While dependence on BioPerl confers BpWrapper with advantages including a robust development framework, continuous community support, and a longer life span, these benefits come with a cost of significantly reduced performance in comparison with pre-compiled utilities such as EMBOSS and Newick Utilities [8, 9]. Nevertheless, we routinely use BbWrapper to process a large amount of genome-scale data, e.g., concatenating ~ 2000 alignments and transforming trees with ~ 400 OTUs, without encountering excessive delay or code breakage.

Whereas existing sequence utilities (e.g., EMBOSS, Newick Utilities, and FAST) offer methods for manipulating sequences or Newick trees but not both, BpWrapper includes over a hundred methods for manipulating sequences, alignments, and phylogenetic trees, many of which are novel and not found in existing utilities. BpWrapper utilities are most similar to FAST utilities in design, implementation, and performance by virtual of their shared dependency on BioPerl. BpWrapper, however, offers dozens more new methods for manipulation of alignments than FAST, including, for example, bootstrapping an alignment (--bootstrap|-b), alignment concatenation (--concat|-A), obtaining a codon alignment based on aligned protein sequences (--pep2dna|-P), and various alignment permutations for evolutionary analyses (--shuffle-sites --mutate-sites). In addition, the command-line user interface of BpWrapper is simpler. FAST consists of 24 utilities named after Unix text utilities. We believe that the user interface of BpWrapper, with consolidated four utilities named after objects (sequence, alignment, population and tree), is more concise and more intuitive to end users.

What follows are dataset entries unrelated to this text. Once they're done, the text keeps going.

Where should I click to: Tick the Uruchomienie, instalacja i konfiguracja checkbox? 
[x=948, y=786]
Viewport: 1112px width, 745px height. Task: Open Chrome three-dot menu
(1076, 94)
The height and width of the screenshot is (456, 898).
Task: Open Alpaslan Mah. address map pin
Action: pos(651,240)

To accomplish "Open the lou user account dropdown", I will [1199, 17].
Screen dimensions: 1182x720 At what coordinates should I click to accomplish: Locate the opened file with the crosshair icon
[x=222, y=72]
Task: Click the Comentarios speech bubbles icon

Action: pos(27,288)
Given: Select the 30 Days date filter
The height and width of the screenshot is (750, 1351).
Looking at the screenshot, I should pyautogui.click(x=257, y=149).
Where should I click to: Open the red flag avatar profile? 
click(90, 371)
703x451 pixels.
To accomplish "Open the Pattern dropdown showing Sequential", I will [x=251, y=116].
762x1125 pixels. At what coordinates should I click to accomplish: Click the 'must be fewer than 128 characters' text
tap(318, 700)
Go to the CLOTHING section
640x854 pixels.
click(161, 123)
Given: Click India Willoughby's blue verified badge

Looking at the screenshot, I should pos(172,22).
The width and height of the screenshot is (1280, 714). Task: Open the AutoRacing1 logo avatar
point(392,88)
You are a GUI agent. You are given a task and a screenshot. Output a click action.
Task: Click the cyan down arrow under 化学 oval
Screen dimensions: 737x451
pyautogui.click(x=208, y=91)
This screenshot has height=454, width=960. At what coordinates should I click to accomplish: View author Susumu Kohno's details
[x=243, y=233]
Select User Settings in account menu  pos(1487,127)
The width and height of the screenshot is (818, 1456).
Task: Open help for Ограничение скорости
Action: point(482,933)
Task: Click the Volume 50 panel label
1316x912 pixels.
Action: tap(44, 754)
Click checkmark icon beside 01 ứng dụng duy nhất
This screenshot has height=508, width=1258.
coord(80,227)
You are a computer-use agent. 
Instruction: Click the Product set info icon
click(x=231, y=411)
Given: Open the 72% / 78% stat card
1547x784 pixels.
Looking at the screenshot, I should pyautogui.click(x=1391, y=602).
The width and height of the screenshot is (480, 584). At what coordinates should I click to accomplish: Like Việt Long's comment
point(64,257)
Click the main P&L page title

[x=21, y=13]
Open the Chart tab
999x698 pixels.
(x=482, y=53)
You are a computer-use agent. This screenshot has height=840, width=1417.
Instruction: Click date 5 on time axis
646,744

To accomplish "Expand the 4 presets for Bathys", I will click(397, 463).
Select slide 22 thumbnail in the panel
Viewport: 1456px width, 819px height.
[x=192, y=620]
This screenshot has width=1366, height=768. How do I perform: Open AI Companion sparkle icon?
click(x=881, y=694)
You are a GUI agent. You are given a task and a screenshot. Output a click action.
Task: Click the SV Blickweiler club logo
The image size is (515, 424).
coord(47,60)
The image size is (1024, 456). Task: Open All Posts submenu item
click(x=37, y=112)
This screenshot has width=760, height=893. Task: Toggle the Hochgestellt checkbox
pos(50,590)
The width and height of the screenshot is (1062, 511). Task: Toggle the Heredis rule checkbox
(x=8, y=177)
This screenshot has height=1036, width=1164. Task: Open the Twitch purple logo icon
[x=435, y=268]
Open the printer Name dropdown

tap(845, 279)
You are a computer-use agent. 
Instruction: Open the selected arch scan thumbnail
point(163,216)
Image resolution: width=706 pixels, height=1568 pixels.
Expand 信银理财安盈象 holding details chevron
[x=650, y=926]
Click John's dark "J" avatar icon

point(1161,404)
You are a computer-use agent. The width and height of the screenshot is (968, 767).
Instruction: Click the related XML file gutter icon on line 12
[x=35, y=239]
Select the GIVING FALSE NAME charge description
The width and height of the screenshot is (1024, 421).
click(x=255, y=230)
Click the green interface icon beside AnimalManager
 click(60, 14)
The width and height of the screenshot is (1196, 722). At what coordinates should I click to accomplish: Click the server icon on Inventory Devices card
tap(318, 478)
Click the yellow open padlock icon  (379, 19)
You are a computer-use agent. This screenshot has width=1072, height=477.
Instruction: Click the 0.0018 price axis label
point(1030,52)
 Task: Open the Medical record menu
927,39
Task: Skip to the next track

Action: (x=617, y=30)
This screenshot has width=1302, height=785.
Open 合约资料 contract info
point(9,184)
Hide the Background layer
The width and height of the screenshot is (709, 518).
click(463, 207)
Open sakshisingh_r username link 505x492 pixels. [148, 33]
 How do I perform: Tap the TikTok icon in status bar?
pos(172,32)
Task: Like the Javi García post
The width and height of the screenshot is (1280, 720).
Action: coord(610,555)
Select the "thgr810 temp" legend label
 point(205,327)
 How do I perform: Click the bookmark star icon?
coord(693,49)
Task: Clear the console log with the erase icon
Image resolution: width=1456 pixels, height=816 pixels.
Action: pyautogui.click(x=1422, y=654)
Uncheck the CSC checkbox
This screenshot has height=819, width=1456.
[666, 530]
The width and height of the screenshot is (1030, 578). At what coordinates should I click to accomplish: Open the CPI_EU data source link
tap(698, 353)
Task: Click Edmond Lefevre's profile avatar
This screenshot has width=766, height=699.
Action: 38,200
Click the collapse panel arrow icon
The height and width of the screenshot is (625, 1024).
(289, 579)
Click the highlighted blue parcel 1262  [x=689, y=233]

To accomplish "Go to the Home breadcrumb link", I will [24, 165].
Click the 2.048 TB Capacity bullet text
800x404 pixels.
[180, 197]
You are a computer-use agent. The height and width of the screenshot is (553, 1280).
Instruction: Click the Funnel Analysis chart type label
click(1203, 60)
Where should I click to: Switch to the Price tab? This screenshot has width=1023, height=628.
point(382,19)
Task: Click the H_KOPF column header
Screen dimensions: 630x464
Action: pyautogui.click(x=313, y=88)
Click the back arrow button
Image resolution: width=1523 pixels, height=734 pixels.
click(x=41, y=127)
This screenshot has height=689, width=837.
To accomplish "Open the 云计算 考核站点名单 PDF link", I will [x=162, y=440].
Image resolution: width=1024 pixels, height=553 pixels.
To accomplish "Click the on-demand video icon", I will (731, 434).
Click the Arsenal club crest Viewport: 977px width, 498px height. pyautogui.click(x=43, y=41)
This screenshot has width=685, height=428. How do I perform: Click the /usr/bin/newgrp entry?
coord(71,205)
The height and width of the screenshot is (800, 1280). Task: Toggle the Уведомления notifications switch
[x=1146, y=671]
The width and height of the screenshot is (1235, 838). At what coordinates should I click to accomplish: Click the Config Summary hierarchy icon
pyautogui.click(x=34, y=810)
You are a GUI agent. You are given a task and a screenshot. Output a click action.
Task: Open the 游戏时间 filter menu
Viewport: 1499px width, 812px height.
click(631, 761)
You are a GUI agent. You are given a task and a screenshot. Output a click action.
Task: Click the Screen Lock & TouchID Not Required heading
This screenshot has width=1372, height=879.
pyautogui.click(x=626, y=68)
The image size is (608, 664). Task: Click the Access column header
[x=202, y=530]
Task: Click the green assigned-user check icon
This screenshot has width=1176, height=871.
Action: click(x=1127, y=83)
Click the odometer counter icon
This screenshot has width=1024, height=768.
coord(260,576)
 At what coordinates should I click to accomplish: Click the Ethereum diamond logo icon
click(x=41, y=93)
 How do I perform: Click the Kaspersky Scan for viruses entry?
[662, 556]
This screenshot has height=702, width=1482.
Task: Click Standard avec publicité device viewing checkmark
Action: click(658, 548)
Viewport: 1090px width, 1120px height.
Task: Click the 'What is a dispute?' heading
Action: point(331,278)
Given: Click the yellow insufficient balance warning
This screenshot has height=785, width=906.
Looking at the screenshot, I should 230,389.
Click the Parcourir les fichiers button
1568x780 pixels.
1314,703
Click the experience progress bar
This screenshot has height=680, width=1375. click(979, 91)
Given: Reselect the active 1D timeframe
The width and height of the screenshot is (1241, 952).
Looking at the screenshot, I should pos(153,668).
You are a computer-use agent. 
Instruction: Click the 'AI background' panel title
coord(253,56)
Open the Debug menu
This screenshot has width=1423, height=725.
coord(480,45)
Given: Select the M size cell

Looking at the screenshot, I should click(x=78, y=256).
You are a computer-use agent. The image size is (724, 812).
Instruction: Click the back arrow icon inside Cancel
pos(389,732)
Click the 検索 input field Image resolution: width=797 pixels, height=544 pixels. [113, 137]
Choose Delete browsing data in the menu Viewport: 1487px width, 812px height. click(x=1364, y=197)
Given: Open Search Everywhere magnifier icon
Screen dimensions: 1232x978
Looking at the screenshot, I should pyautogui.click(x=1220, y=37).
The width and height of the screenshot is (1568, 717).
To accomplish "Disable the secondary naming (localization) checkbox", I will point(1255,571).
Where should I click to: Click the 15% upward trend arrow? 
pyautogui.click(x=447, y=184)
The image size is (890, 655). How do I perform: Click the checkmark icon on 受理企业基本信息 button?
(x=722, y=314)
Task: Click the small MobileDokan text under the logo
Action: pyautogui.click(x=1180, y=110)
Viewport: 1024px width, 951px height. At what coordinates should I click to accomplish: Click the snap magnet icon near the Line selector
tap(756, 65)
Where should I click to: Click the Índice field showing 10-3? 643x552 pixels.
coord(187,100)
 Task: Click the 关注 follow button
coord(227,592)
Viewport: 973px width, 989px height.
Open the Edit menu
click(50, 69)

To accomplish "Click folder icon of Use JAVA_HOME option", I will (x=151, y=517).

From the onset, we took the “wrap-don’t-write” strategy in developing BbWrapper utilities to minimize the amount of independent code not vested by BioPerl. At current stage, however, many BbWrapper methods (e.g., picking and deleting sequences and OTUs) are custom routines that would be ideally merged into the corresponding upstream BioPerl classes. Future development of BbWrapper will also involve code optimization, additional methods, and scalable solutions.

Since BbWrapper hides the APIs from the end-users, it is not hard to envision a future when the four utilities are supported by APIs other than BioPerl, by a mixture of APIs, or by pre-compiled binaries. Indeed, as bioinformatics evolves, it is our hope that a universal and enduring set of commands (e.g., bioseq, bioaln, biopop, and biotree) and their associated options emerge for basic manipulations of sequences, alignments, and phylogenetic trees that outlast any particular operating systems or APIs, in the way that the concisely named and well-designed Unix text utilities (e.g., grep, cut, and sort) have outlived and prospered well beyond their original host operating systems.

Conclusions

BpWrapper is a set of command-line utilities developed by wrapping upon some of the most commonly used BioPerl classes. Its user interface is designed by closely following the principles of Unix text utilities, including reading and writing on the standard streams, a concise namespace of main commands each specialized for a single type of biological object, and an extensible set of command options for object manipulations. With novel and up-to-date methods and by drastically reducing the need for composing one-off scripts, BpWrapper is suitable for rapid prototyping of bioinformatics pipelines for comparative genomics and other bioinformatics applications, to be used either alone or in conjunction with other sequence utilities.